2025 AIChE Annual Meeting
(58e) Physics-Informed Machine Learning Model for Phase Equilibrium Prediction in Multicomponent Systems
PINN-SAC consists of two core components: a sigma profile predictor and a segment activity coefficient predictor. The first stage utilizes a pre-trained SMILES encoder to predict sigma profiles with high accuracy (R² ≈ 0.97) based on a dataset of approximately 25,000 molecular profiles. In the second stage, over a million theoretically computed segment activity coefficients are used to train physics-informed neural networks (PINNs), which enforce thermodynamic consistency by satisfying the Gibbs-Duhem equation and symmetry constraints. Finally, the model undergoes fine-tuning with targeted activity coefficient data, enhancing its predictive accuracy for specific systems.

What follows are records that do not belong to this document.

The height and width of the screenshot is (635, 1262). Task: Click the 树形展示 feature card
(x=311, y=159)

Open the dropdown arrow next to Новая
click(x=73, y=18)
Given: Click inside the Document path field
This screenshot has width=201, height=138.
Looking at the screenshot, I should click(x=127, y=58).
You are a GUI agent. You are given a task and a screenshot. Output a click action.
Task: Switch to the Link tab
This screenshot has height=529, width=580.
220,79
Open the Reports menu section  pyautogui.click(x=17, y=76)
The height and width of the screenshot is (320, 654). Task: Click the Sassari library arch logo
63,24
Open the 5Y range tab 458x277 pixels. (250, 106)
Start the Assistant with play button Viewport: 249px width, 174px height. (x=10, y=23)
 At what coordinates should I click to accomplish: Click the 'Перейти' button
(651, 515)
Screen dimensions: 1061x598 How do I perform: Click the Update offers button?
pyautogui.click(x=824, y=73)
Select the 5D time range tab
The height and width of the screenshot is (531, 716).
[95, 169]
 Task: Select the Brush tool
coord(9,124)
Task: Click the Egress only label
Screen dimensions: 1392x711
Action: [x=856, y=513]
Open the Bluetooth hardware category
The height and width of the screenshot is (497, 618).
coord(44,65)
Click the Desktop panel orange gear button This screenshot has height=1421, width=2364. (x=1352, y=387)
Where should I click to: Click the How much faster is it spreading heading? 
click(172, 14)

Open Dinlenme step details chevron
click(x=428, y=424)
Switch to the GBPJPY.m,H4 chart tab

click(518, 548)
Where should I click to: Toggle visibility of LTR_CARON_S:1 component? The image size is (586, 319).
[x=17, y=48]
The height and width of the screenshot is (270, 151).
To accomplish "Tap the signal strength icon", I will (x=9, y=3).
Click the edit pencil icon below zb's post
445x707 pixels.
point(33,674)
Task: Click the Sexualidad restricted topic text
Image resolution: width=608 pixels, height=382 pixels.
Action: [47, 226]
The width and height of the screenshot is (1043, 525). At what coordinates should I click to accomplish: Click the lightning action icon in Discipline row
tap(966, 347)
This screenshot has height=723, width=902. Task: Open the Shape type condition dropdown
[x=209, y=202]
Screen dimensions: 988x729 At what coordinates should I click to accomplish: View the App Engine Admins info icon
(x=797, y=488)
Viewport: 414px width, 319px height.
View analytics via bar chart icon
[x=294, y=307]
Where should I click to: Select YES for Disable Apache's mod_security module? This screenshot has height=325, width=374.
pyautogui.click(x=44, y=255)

The base PINN-SAC model achieved an R² of 0.92 on binary activity coefficients on the VT-2005 dataset, comparable to COSMO-SAC results. PINN-SAC offers substantial advantages in efficiency and usability, eliminating the need for quantum mechanical and iterative statistical calculations. Furthermore, with sufficient experimental data, PINN-SAC can be fine-tuned to surpass COSMO-SAC in specific datasets. Its fast inference, thermodynamic rigor, and flexibility make it well-suited for process simulations, industrial design, and high-throughput screening applications, allowing adaptation to specific datasets and outperforming conventional thermodynamic models.